On April 22, the AUDUSD currency pair pulled back from the resistance level of 0.64000, unable to consolidate above it. The next daily candle tested the level, but also pulled back and closed lower than the previous candle. There is a high probability of a corrective downward move to 0.63000, the level of the 50-day exponential moving average. 0.62100 may be the next support level.
The daily Relative Strength Index (RSI) is down to 50, which is signalling a potential shift to a bearish trend. The RSI on the 4-hour chart is already displaying that market participants are set to open short positions.
The indicator of convergence and divergence of moving averages (MACD) is below zero on the hourly chart. The MACD indicator has smoothly descended to zero on the 4-hour chart and is ready to cross it in the next 2–3 candles. The daily MACD slowed sharply, ready to get on the way to zero.
US manufacturing and service PMIs confirm some recovery in the country’s economy. The manufacturing PMI reached 50.7, above the forecast, indicating that the US manufacturing sector is expanding. The service PMI fell to 51.4, below the expectations, but this reading still means the sector is growing.

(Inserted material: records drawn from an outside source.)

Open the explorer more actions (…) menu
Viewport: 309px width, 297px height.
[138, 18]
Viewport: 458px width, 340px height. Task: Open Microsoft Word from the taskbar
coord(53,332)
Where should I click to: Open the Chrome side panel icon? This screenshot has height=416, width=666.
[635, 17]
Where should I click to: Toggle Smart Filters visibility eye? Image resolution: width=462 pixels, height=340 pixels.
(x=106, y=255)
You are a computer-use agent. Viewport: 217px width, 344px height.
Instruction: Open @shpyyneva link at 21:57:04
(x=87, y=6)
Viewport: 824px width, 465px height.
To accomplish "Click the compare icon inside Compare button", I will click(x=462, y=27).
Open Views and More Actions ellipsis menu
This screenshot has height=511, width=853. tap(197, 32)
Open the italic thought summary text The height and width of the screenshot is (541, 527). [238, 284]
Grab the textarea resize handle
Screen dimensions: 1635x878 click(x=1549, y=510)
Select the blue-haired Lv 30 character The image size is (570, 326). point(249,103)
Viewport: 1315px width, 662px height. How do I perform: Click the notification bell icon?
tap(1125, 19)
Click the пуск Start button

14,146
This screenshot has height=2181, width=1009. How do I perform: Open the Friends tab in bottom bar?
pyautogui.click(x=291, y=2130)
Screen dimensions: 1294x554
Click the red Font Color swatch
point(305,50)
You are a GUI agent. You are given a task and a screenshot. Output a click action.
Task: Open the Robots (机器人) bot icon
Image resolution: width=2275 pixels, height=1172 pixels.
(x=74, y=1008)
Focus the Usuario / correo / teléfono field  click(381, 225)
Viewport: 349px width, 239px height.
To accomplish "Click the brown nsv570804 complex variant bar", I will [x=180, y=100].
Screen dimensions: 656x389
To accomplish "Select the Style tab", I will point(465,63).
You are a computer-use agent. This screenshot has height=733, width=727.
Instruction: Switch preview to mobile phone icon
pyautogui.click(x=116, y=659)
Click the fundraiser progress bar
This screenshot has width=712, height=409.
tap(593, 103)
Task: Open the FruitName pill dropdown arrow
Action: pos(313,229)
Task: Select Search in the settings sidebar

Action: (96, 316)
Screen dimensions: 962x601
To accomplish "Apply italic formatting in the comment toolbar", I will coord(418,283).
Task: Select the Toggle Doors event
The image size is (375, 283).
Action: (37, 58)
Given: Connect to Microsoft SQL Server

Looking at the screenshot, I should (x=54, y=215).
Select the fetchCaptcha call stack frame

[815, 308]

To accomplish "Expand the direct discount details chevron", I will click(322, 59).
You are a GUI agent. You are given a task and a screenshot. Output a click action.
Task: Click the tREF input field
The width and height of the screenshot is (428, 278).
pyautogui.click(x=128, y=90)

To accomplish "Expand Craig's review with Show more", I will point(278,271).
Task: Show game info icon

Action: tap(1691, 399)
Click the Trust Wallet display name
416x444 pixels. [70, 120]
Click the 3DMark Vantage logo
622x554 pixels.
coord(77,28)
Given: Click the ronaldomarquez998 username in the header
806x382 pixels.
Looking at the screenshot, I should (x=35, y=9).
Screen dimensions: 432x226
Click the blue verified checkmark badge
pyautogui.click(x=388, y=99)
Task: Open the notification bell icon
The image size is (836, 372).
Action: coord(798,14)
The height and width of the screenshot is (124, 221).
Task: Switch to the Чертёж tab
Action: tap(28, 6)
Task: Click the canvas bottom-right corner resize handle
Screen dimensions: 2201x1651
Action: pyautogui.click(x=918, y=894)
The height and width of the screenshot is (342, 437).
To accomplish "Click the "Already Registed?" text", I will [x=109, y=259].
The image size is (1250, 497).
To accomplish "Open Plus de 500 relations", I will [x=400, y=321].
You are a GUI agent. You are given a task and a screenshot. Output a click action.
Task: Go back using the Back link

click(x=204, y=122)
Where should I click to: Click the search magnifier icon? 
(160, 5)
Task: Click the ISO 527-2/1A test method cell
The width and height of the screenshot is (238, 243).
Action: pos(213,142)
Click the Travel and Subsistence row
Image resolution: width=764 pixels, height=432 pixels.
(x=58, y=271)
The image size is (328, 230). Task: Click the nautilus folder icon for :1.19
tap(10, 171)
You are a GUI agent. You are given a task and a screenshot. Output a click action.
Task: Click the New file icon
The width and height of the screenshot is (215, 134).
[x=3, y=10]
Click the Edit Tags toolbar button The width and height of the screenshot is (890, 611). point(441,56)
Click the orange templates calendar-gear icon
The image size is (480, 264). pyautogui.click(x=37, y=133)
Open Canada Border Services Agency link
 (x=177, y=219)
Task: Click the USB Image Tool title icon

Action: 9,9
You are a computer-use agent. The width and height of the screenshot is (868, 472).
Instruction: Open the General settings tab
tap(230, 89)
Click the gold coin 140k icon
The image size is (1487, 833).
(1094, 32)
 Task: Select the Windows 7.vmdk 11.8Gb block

While addressing 145% tariffs on Chinese imports, US President Donald Trump expressed the intention to cut them significantly. In addition, Trump claimed he was not going to dismiss Federal Reserve Chairman Jerome Powell before his term ends next year. The statement boosted investor hopes for a dollar recovery.
The Reserve Bank of Australia (RBA) held its base rate steady at 4.10% in early April. RBA governor Michele Bullock pointed to steady inflation and a tight labor market as reasons to keep rates unchanged. Markets are currently pricing in a 70% chance of a rate cut at the RBA meeting in May.
The following trading strategy may be suggested: selling at the current price with Take Profit at 0.63000 and Stop Loss at 0.64300.
This content is for informational purposes only and is not intended to be investing advice.